A recent move in compound screening dictates the use more biologically relevant cells for drug discovery experiments, but as researchers know, it can be a challenge to obtain enough primary cells. Stem cells have been used to generate biologically relevant cells, but the process is time consuming and expensive.

In a new proof of principle study titled “Direct Conversion of Normal and Alzheimer’s Disease Human Fibroblasts into Neuronal Cells by Small Molecules,” and published in Cell Stem Cell, researchers in China directly converted one mature cell type into another by culturing with a cocktail of small molecules. No genetic manipulation was required. Specifically, they used human fibroblasts from control and Alzheimer’s disease patients and developed functional neuronal cells, bypassing the neural progenitor stage. The chemical cocktail erased fibroblast-specific gene expression of the initial cells, specifically upregulating neuronal gene expression and facilitating the neuronal conversion of human aortic fibroblasts.

The authors’ detailed analysis of the chemically-induced neurons included extensive assessment of ion channel function. They found that chemically-induced human neuronal cells had complex neuron morphology and possessed the electrophysiological properties of neurons, including the ability to fire action potentials (APs), the induction of membrane current and the presence of functional glutamate and GABA receptors. The ability to chemically induce neurons from human primary fibroblasts may represent a simple, rapid source of neurons for use in disease modeling and drug development.

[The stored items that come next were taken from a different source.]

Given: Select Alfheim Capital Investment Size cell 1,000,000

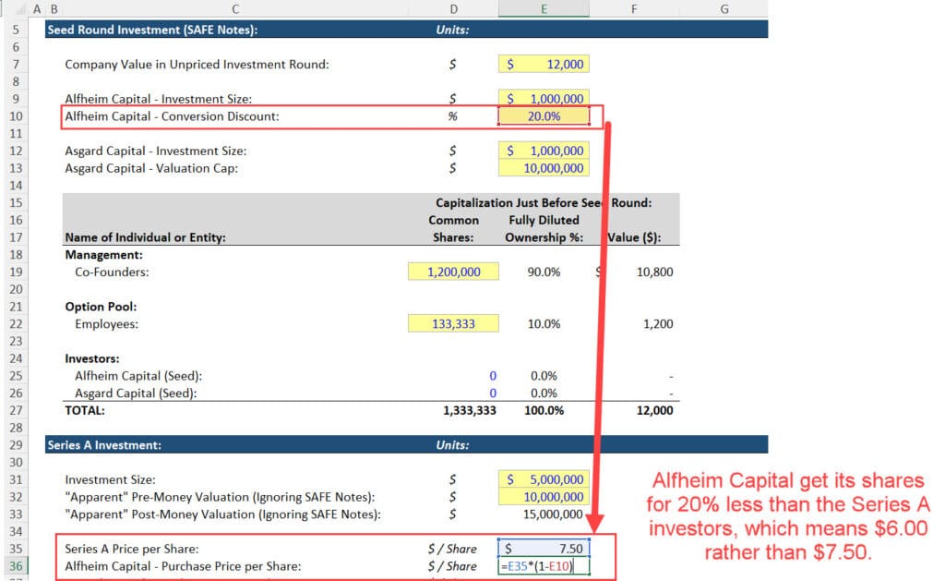Looking at the screenshot, I should click(544, 99).
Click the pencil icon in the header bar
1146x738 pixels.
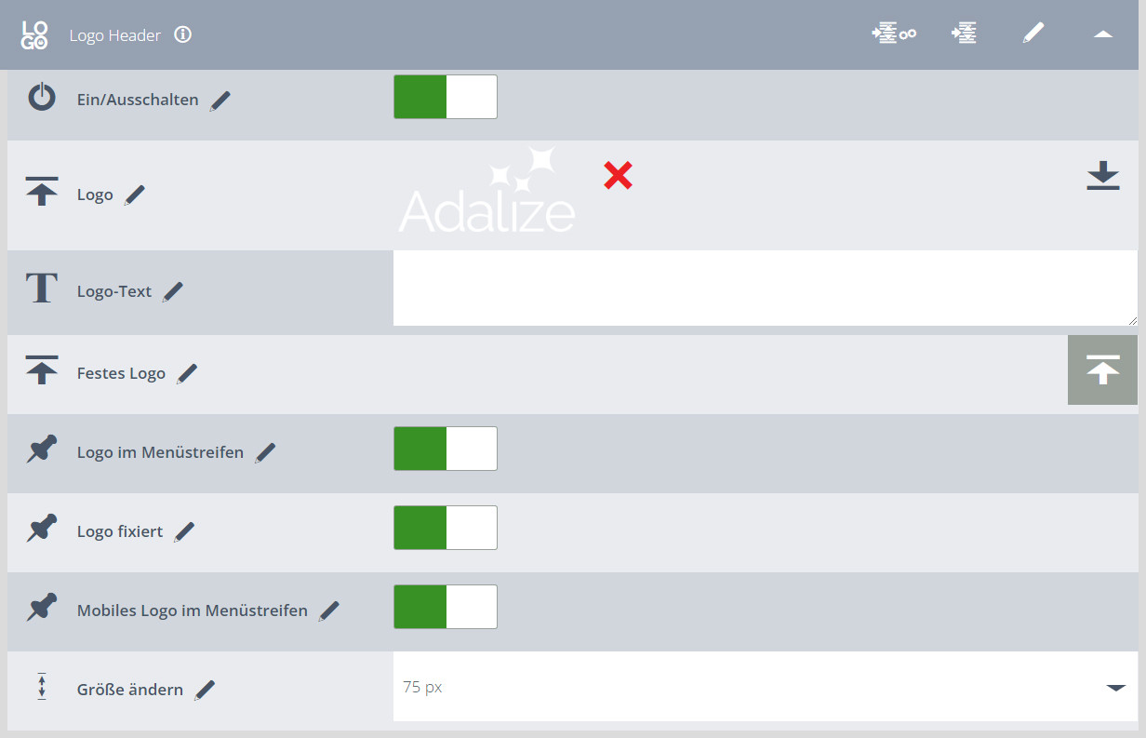pyautogui.click(x=1033, y=34)
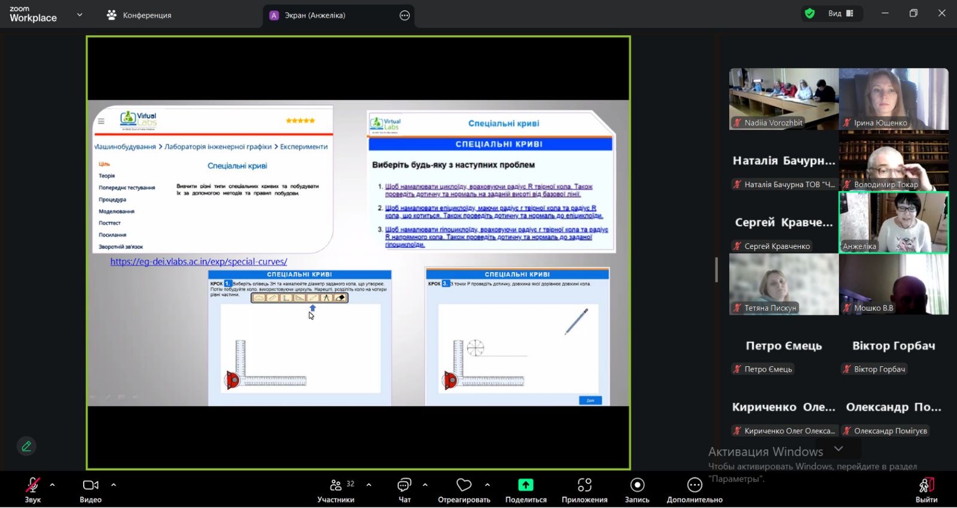Select Анжеліка's video thumbnail
957x508 pixels.
pyautogui.click(x=894, y=222)
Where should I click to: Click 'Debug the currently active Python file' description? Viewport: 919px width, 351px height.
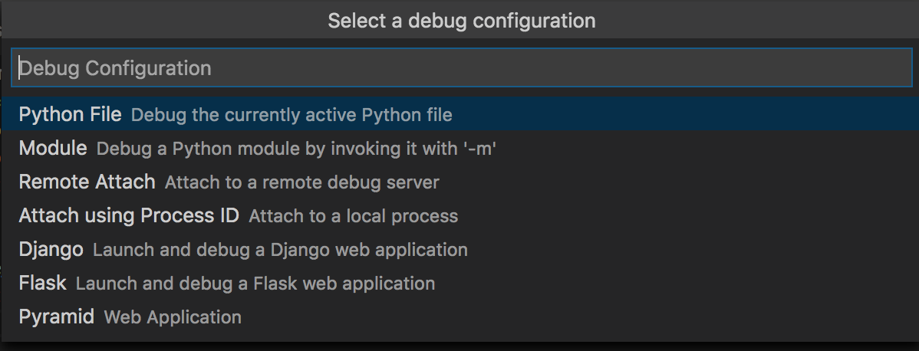pos(292,116)
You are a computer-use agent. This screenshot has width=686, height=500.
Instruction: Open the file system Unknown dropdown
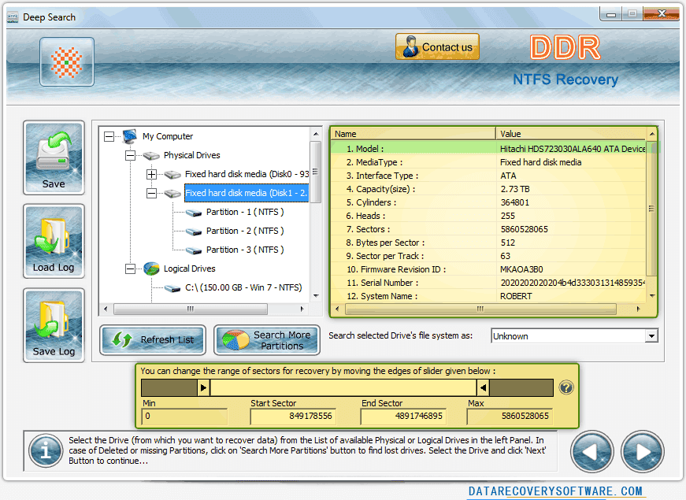tap(574, 336)
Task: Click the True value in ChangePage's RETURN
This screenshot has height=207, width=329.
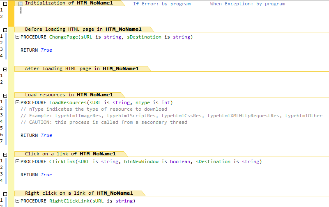Action: pos(46,50)
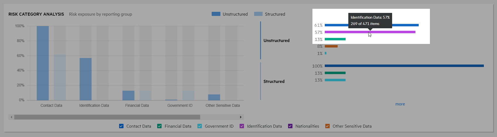Click the Identification Data unstructured chart bar
This screenshot has width=497, height=137.
[x=85, y=79]
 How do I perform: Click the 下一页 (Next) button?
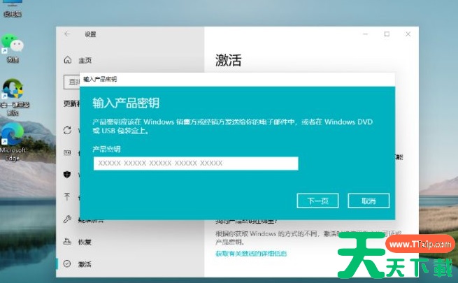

Interestingly, the authors demonstrate the ability to use fibroblasts from Alzheimer patients to create neurons which in fact showed features of the disease including elevated Ab42 levels and higher total and phosphorylated Tau levels. This suggests that chemical induction of neurons from patient fibroblasts could open the door for personalized medicine. The authors also suggest a potential new therapeutic avenue in which small molecules could be given to patients with neurological diseases or injury to reprogram cells.  Moreover, this method of patient-specific neuronal cell production may have a significant impact on the emerging field cell replacement therapy of neurological disorders.